DnsUDPAttempt* attempt =
    new DnsUDPAttempt(server_index, std::move(lease), std::move(query));
int rv = attempt->Start(
    base::Bind(&DnsTransactionImpl::OnUdpAttemptComplete,
               base::Unretained(this), attempt_number,
               base::TimeTicks::Now()));Copy the code

The parsing process is broken down into several steps. The code is organized like this, with a state determining the order of execution:

int rv = result;
do {
  // The initial state is STATE_SEND_QUERY
  State state = next_state_;
  next_state_ = STATE_NONE;
  switch (state) {
    case STATE_SEND_QUERY:
      rv = DoSendQuery();
      break;
    case STATE_SEND_QUERY_COMPLETE:
      rv = DoSendQueryComplete(rv);
      break;
    case STATE_READ_RESPONSE:
      rv = DoReadResponse();
      break;
    case STATE_READ_RESPONSE_COMPLETE:
      rv = DoReadResponseComplete(rv);
      break;
    default:
      NOTREACHED();
      break; }}while(rv ! = ERR_IO_PENDING && next_state_ ! = STATE_NONE);Copy the code

State changes from the state of the first case to the state of the second case, to the state of the third case in the second case, and so on, until the state of the while loop or ERR terminates the current transaction. So this code organization is kind of interesting.
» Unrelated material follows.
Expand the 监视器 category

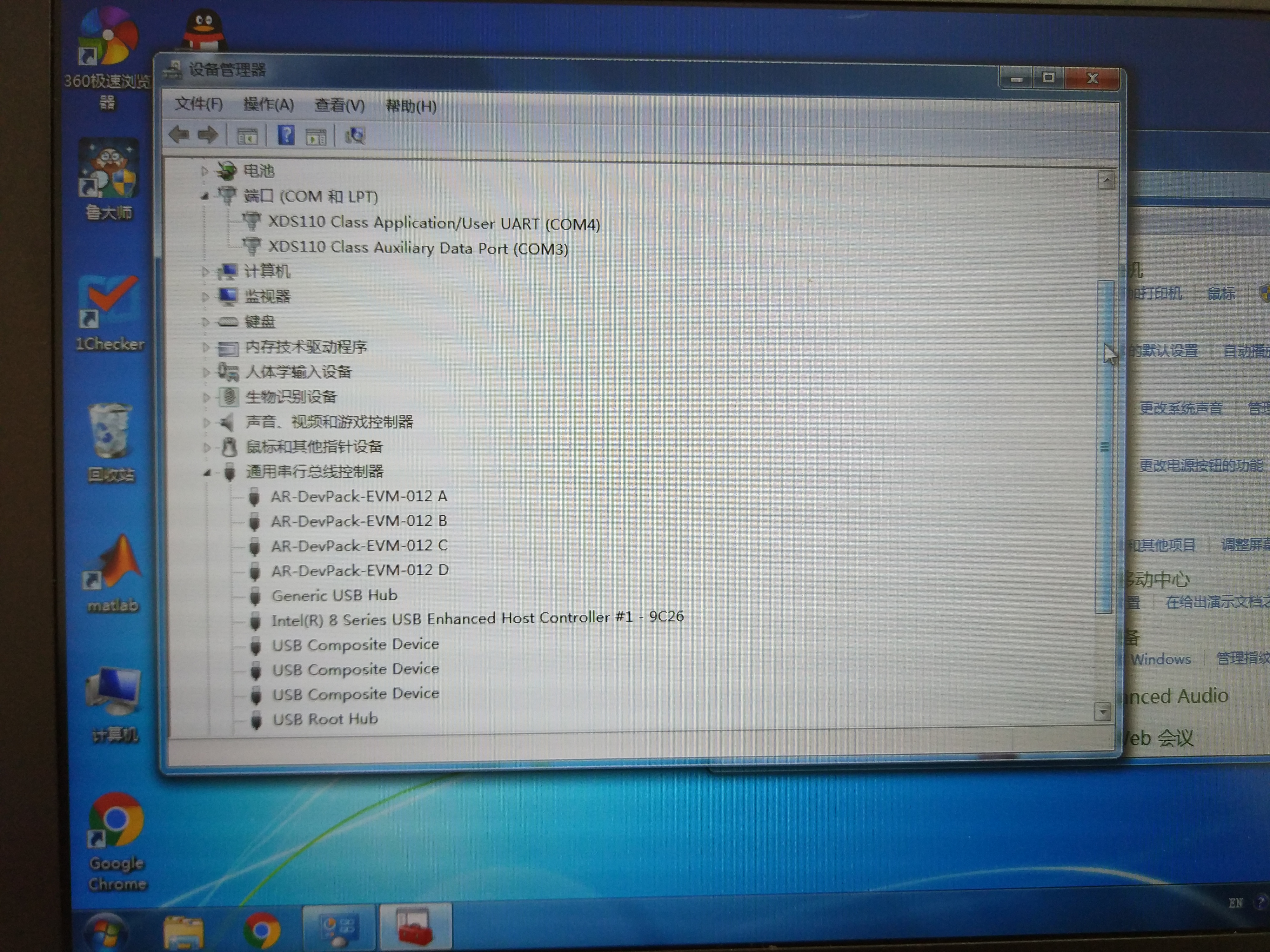click(205, 297)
When the result is successfully parsed, the result is stored in the cache:

    if (did_complete) {
      resolver_->CacheResult(key_, entry, ttl);
      RecordJobHistograms(entry.error());
    }Copy the code

An addressList is then generated and passed to the corresponding callback, since DNS parsing may return multiple results, such as the following:

In this example, we do not use Chrome to print the wireshark output. Instead, we use The Wireshark output to directly view the wireshark output.


This article briefly introduces the DNS resolution process and some related concepts of DNS, I believe that here, should be able to answer the above several questions. Basically, the client initiates a query to the DNS server, and the DNS server returns a response. When the device is connected to the network, the router sends DNS nameservers to the device through DHCP. Chrome queries the DNS server based on the nameservers sequence and caches the results. The validity time is based on TTL. There are several types of DNS resolution results. The most common are A record and CNAME record. A record indicates that the result is an IP address, and CNAME indicates that the result is another domain name.

This article does not go into detail, but the core concepts and logical processes should be covered.